>>

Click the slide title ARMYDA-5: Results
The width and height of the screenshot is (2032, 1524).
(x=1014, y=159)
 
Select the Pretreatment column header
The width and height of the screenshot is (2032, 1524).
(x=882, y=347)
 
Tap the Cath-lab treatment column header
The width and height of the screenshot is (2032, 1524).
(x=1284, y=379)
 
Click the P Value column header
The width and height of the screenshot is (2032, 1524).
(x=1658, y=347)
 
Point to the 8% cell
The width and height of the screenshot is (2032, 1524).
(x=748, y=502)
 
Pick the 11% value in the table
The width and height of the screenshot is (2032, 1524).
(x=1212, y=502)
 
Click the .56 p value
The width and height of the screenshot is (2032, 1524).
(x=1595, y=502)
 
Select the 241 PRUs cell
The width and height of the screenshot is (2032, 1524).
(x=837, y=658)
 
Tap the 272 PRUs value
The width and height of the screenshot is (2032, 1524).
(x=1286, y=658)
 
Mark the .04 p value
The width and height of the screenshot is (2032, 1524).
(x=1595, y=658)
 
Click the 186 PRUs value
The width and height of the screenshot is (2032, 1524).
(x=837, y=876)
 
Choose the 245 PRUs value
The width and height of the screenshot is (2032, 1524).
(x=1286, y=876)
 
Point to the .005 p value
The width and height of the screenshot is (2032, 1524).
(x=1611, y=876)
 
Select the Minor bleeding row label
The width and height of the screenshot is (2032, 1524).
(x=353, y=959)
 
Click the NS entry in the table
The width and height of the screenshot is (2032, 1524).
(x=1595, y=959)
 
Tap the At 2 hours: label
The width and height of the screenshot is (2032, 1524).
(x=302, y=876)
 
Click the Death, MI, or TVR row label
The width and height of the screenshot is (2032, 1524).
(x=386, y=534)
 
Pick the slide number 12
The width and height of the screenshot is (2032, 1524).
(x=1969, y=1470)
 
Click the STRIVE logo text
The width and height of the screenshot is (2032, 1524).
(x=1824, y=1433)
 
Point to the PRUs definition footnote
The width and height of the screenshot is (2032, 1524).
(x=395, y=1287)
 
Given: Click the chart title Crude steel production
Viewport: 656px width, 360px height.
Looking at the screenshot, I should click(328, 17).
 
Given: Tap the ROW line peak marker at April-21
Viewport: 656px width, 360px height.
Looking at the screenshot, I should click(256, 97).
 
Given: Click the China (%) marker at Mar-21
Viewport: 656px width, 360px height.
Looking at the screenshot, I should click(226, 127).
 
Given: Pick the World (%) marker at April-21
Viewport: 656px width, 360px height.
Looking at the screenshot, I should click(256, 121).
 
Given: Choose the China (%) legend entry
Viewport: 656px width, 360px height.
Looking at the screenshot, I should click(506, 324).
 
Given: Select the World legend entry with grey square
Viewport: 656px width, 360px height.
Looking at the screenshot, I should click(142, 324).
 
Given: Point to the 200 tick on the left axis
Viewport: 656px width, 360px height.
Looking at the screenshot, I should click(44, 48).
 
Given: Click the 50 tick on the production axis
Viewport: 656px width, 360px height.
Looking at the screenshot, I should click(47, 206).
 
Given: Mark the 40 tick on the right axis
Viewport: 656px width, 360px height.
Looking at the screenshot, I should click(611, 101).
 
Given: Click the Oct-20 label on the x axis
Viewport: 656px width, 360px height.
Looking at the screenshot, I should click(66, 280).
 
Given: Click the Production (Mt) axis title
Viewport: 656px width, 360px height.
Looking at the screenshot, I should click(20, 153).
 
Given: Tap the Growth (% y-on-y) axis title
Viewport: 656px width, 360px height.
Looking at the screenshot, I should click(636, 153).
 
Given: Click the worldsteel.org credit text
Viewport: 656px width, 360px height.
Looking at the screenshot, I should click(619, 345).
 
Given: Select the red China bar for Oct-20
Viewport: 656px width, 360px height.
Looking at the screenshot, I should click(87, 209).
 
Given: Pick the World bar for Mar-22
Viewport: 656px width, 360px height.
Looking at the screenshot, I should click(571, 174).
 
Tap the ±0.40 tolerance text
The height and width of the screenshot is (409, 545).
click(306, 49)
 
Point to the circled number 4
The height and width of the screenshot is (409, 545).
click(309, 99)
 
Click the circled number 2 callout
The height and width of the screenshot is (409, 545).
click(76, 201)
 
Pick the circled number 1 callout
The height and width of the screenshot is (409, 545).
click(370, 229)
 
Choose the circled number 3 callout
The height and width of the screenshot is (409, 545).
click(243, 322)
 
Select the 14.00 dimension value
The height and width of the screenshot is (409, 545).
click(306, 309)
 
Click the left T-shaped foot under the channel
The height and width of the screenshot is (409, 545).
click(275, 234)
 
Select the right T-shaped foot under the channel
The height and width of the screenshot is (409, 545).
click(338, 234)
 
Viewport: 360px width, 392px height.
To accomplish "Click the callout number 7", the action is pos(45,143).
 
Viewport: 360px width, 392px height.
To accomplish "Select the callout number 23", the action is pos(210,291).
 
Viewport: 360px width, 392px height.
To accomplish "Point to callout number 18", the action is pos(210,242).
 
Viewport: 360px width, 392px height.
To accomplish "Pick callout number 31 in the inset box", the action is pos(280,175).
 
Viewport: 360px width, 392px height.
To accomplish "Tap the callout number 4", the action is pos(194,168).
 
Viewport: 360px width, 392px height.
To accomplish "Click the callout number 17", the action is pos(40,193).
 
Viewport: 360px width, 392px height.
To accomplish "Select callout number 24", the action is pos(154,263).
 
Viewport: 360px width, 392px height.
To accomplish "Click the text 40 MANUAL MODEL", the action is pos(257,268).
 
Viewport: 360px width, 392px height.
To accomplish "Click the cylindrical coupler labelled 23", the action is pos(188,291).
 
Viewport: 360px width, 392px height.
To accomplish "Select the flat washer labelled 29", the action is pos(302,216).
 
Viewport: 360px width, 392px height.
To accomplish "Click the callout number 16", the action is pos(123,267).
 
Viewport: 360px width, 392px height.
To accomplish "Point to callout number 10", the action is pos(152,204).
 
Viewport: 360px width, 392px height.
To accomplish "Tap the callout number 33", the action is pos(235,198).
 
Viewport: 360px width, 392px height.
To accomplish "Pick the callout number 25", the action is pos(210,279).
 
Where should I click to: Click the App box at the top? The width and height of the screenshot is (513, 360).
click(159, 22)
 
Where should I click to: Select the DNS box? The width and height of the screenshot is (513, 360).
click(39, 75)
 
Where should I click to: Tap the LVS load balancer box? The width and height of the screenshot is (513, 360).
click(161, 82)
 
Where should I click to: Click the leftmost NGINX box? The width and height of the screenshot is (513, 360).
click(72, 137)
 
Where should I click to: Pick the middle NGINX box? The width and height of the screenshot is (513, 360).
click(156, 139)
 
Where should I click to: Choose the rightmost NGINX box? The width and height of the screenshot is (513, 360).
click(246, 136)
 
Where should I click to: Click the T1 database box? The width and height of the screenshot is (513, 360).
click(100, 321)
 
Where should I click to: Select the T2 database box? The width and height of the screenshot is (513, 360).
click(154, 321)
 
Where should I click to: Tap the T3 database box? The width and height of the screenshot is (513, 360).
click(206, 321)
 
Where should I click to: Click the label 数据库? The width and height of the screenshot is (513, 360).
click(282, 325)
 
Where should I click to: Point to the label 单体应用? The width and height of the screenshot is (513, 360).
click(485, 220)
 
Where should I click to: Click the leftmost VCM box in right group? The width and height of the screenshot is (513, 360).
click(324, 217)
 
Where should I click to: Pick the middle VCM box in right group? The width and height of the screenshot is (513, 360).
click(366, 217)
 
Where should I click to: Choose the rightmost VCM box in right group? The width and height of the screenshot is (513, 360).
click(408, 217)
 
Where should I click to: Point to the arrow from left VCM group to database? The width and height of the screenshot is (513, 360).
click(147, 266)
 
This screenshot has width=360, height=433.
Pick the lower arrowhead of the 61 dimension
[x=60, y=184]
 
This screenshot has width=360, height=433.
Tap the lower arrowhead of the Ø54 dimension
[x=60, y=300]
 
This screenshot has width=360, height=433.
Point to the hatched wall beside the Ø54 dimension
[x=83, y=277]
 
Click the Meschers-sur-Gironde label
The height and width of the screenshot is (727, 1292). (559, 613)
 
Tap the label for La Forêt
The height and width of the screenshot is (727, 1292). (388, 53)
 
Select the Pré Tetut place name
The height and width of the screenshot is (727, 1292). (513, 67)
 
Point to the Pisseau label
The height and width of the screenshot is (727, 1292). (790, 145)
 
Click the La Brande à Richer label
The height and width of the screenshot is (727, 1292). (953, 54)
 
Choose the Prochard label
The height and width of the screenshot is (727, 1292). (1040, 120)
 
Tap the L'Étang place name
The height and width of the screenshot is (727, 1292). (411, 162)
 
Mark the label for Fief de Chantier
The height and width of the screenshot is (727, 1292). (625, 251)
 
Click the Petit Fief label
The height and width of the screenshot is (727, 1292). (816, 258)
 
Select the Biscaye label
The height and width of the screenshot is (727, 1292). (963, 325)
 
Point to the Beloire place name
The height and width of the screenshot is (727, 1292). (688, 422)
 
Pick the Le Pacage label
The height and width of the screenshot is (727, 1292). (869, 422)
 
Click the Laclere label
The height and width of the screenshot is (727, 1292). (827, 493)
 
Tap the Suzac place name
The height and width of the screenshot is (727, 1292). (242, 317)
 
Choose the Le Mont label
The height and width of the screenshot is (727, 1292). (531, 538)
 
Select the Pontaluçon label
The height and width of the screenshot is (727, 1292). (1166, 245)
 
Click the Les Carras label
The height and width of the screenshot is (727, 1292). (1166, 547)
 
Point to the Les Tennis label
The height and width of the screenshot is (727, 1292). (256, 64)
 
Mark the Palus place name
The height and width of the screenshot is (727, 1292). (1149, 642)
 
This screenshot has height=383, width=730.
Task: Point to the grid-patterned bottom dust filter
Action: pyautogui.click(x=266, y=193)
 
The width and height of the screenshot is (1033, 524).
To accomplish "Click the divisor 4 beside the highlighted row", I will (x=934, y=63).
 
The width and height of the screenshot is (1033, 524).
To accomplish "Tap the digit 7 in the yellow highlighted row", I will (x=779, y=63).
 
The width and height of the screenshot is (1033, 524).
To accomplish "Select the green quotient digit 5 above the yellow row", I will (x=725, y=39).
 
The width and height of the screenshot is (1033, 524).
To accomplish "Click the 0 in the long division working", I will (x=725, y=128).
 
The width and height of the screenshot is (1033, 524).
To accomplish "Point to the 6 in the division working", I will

<<

Упражнение:
Найдите в данных все строки, где встречается слово «cell», и выпишите каждую из них целиком.

Решённая задача:
Point to the 8% cell
Select the 241 PRUs cell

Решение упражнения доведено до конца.